Your instructions:
Please output, without any change, the lines of the material below from the very first through the one with "Contact (1114, 34)".

Data section:

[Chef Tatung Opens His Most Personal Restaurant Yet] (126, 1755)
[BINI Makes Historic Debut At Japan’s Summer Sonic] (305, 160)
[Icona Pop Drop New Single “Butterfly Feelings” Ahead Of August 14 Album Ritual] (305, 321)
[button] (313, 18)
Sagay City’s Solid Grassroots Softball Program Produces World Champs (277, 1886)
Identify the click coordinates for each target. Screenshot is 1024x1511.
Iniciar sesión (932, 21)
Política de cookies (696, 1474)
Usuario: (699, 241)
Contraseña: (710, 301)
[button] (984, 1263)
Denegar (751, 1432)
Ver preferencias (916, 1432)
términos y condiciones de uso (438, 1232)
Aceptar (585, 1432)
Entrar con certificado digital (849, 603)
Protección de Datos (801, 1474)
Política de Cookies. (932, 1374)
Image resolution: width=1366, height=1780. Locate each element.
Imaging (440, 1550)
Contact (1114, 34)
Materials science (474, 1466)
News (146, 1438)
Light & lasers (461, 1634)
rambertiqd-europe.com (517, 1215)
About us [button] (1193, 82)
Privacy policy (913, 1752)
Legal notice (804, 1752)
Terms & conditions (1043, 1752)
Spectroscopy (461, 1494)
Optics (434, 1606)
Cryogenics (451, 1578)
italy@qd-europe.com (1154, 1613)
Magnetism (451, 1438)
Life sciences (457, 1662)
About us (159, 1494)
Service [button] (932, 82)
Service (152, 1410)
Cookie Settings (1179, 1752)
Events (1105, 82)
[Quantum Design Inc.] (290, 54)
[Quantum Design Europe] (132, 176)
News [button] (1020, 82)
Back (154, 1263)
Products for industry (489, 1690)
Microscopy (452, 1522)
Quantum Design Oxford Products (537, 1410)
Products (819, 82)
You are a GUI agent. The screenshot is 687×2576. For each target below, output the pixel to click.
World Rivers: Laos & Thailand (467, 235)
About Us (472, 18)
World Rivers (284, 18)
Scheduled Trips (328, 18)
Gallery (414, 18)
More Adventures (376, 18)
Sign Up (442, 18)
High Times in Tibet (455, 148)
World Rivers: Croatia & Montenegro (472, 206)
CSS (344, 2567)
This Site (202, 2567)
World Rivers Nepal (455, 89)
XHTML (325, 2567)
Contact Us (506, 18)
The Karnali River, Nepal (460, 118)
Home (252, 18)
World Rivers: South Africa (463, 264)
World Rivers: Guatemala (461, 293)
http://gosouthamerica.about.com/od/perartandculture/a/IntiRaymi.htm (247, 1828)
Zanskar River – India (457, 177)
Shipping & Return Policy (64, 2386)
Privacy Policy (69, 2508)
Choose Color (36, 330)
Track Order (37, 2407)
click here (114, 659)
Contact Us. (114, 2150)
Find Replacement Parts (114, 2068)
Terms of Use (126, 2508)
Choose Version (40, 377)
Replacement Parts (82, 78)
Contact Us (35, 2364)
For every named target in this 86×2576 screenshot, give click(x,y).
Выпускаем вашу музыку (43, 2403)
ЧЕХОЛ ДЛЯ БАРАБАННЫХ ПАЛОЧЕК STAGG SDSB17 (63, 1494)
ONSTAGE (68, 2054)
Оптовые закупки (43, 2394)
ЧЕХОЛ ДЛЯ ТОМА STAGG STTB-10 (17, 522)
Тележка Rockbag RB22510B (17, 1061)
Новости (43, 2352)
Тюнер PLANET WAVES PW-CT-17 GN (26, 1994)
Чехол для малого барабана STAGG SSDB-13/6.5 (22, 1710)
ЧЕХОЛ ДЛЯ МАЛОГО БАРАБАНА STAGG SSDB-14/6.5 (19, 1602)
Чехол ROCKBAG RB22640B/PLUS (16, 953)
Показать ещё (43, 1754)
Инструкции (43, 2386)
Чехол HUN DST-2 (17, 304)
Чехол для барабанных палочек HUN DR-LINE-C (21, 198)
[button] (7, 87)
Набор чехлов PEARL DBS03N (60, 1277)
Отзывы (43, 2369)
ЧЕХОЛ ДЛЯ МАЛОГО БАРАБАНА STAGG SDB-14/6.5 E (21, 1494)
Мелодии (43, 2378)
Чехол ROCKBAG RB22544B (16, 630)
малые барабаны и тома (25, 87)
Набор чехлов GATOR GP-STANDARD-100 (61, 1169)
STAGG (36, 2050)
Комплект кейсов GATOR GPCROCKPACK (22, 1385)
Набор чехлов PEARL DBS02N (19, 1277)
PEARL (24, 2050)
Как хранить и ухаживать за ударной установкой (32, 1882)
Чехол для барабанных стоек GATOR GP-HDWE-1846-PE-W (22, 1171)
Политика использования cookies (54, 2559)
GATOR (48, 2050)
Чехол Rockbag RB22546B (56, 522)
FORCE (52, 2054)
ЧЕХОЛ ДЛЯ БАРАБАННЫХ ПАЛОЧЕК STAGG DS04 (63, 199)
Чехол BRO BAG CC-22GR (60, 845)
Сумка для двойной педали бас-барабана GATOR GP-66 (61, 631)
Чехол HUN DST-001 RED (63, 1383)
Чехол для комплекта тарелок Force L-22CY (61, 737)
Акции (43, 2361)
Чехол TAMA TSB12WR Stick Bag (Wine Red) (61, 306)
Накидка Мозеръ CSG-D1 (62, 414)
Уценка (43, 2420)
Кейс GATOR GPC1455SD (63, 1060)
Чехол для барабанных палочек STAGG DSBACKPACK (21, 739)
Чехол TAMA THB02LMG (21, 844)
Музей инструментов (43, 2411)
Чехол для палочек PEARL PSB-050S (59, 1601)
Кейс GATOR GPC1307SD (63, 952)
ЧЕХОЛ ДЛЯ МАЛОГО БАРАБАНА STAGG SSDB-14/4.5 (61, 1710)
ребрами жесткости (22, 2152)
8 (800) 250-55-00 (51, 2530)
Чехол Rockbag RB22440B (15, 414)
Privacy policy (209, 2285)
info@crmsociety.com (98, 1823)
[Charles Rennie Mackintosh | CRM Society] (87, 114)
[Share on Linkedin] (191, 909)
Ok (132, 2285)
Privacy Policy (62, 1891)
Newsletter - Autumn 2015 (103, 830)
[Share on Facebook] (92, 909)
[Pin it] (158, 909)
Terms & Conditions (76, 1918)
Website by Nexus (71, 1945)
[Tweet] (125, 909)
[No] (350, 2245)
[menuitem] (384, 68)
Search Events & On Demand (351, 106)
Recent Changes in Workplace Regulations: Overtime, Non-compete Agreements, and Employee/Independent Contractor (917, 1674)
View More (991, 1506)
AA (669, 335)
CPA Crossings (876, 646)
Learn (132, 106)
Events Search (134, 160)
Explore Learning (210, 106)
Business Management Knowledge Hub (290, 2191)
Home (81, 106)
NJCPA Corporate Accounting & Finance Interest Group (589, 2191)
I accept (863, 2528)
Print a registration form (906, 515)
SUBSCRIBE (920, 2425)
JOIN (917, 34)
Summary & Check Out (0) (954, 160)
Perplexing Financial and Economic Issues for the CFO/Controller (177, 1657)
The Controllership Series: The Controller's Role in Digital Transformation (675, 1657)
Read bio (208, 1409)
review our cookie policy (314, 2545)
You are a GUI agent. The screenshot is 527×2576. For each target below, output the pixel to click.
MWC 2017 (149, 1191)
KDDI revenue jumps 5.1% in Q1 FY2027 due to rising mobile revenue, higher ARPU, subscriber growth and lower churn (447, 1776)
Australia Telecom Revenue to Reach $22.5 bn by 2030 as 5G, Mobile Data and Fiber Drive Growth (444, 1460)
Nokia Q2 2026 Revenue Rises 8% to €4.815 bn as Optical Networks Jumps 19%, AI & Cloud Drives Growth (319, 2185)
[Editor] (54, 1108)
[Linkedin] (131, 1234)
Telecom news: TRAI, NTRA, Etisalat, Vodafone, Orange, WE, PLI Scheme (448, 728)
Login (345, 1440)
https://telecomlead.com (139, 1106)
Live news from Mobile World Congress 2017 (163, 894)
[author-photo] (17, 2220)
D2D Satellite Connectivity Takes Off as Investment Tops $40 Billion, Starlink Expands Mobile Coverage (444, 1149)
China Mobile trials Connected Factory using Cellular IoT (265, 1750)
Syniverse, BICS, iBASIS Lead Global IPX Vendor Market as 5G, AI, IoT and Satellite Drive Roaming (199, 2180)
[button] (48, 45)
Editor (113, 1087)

Exercise result:
[Chef Tatung Opens His Most Personal Restaurant Yet] (126, 1755)
[BINI Makes Historic Debut At Japan’s Summer Sonic] (305, 160)
[Icona Pop Drop New Single “Butterfly Feelings” Ahead Of August 14 Album Ritual] (305, 321)
[button] (313, 18)
Sagay City’s Solid Grassroots Softball Program Produces World Champs (277, 1886)
Identify the click coordinates for each target. Screenshot is 1024x1511.
Iniciar sesión (932, 21)
Política de cookies (696, 1474)
Usuario: (699, 241)
Contraseña: (710, 301)
[button] (984, 1263)
Denegar (751, 1432)
Ver preferencias (916, 1432)
términos y condiciones de uso (438, 1232)
Aceptar (585, 1432)
Entrar con certificado digital (849, 603)
Protección de Datos (801, 1474)
Política de Cookies. (932, 1374)
Image resolution: width=1366, height=1780. Locate each element.
Imaging (440, 1550)
Contact (1114, 34)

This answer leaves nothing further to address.